There's so much grip from those giant 20 inch wheels and tires.
It's pretty incredible.
And yes, if you do exceed the limits of grip in this car it does tend to wash away from the front first.
But even then you could just turn the wheel a little bit more and it's It still finds more grip and pulls you in closer to the apex.
It's really incredible.
It's unlike any other high powered front wheel drive car I have ever driven before.
It's not black magic or the twisted soles of low profile tires that make this happen, it comes down to a variety of factors including a proper helical limited slip differential, a more balanced weight distribution, and a stability control system that brakes the inside wheels.

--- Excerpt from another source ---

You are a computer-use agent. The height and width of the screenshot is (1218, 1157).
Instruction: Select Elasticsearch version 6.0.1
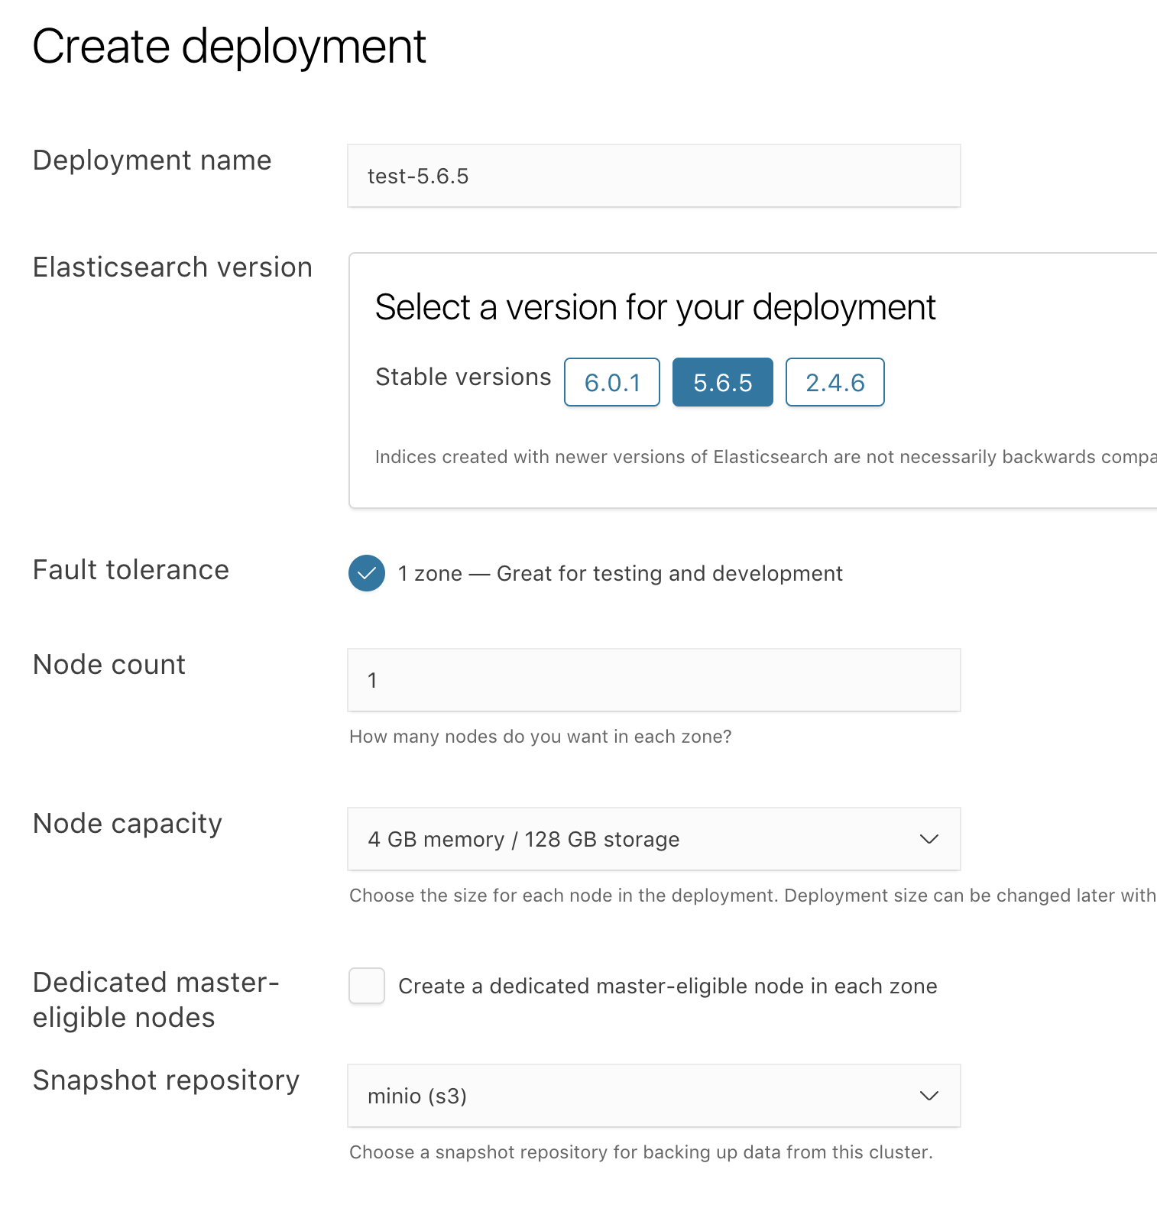click(611, 382)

But don't worry about any of that, just know that it works.
The brakes actually have a really great pedal feel too, they're really firm, very precise, just how I like it.
And after doing lap after lap after lap on a warm day, we haven't had any fading at all.
That's pretty impressive.
The shifter feels great too, as you would expect.
This being a Honda, and this is Honda's first car with active rev matching so you haven't quite perfected your two heel downshifts, don't worry.
The Civic's got you covered.
[SOUND] You've probably got another question on your mind about the nature of this front wheel drive car and that's how bad does the torque steer?
Well, as much as I hate to leave the track We're probably better off testing that on the road.
If you've never driven a high horsepower front drive car before, you may not have been introduced to the distasteful trait called torque steer.
This is, quite simply, a tendency for these cars to try to jerk the steering wheel out of your hands while accelerating.
Various powerful front drivers over the years have mitigated this with various techniques with various degrees of success.
With all that power through the front wheels, Honda engineers had their work cut out for themselves, with the new Type R. All right, first gear, revs, hands off the wheel.
[SOUND] That's pretty impressive, there's not a hint of torque steer in this car.
That's largely thanks to a custom suspension design on the Type R. They've actually given the car custom steering knuckles that move the steering access out to the center of those meaty 20-inch tires.
That means that all the torque generated by this motor is generated right in access with the steering, so there's a lot less force that the steering has to contain.
That with a little magic from the electronic power steering module means not a hing of torque steer.
The steering resistance increases but the feel is a bit muted throughout.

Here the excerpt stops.